FAQ Technical Questions on Library Use
--------------------------------------

How to access image pixels
^^^^^^^^^^^^^^^^^^^^^^^^^^

(The coordinates are 0-based and counted from image origin, either top-left (img->origin=IPL_ORIGIN_TL) or bottom-left (img->origin=IPL_ORIGIN_BL)

    * Suppose, we have 8-bit 1-channel image I (IplImage* img)::

        I(x,y) ~ ((uchar*)(img->imageData + img->widthStep*y))[x]

    * Suppose, we have 8-bit 3-channel image I (IplImage* img)::

        I(x,y)blue ~ ((uchar*)(img->imageData + img->widthStep*y))[x*3]
        I(x,y)green ~ ((uchar*)(img->imageData + img->widthStep*y))[x*3+1]
        I(x,y)red ~ ((uchar*)(img->imageData + img->widthStep*y))[x*3+2]

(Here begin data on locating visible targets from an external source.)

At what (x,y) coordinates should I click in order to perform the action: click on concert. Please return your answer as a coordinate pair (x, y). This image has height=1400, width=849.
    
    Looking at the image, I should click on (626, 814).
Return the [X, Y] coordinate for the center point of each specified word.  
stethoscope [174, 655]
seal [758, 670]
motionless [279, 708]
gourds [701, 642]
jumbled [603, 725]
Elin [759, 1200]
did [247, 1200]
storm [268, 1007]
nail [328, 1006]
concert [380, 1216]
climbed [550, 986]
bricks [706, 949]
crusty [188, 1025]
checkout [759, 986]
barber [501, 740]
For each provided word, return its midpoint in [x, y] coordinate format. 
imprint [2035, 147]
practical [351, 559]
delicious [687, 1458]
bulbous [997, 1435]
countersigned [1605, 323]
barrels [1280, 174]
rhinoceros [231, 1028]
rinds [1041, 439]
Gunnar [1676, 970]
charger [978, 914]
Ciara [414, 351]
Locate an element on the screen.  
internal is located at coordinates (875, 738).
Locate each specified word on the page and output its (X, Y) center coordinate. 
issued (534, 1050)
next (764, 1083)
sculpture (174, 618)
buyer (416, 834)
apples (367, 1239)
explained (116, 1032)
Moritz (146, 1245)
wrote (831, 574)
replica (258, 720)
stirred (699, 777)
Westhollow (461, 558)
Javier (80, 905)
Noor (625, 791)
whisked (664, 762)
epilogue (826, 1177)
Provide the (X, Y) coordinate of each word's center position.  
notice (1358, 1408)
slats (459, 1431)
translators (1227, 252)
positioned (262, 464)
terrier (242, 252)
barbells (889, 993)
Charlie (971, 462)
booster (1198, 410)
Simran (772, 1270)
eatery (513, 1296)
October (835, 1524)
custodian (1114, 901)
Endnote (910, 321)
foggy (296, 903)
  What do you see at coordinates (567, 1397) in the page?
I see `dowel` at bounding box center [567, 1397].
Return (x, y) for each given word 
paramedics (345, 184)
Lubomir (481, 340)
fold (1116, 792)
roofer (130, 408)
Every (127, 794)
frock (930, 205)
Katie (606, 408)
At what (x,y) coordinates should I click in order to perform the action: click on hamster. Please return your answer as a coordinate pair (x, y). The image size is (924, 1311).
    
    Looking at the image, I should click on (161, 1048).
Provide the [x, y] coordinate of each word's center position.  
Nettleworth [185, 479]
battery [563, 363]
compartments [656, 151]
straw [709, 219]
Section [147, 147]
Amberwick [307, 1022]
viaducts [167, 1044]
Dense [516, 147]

      e.g. increasing brightness of point (100,100) by 30 can be done this way::

        CvPoint pt = {100,100};
        ((uchar*)(img->imageData + img->widthStep*pt.y))[pt.x*3] += 30;
        ((uchar*)(img->imageData + img->widthStep*pt.y))[pt.x*3+1] += 30;
        ((uchar*)(img->imageData + img->widthStep*pt.y))[pt.x*3+2] += 30;

      or more efficiently::

        CvPoint pt = {100,100};
        uchar* temp_ptr = &((uchar*)(img->imageData + img->widthStep*pt.y))[pt.x*3];
        temp_ptr[0] += 30;
        temp_ptr[1] += 30;
        temp_ptr[2] += 30;

    * Suppose, we have 32-bit floating point, 1-channel image I (IplImage* img)::

        I(x,y) ~ ((float*)(img->imageData + img->widthStep*y))[x]

    * Now, the general case: suppose, we have N-channel image of type T::

        I(x,y)c ~ ((T*)(img->imageData + img->widthStep*y))[x*N + c]

      or you may use macro CV_IMAGE_ELEM( image_header, elemtype, y, x_Nc )::

        I(x,y)c ~ CV_IMAGE_ELEM( img, T, y, x*N + c )

There are functions that work with arbitrary (up to 4-channel) images and matrices (cvGet2D, cvSet2D), but they are pretty slow.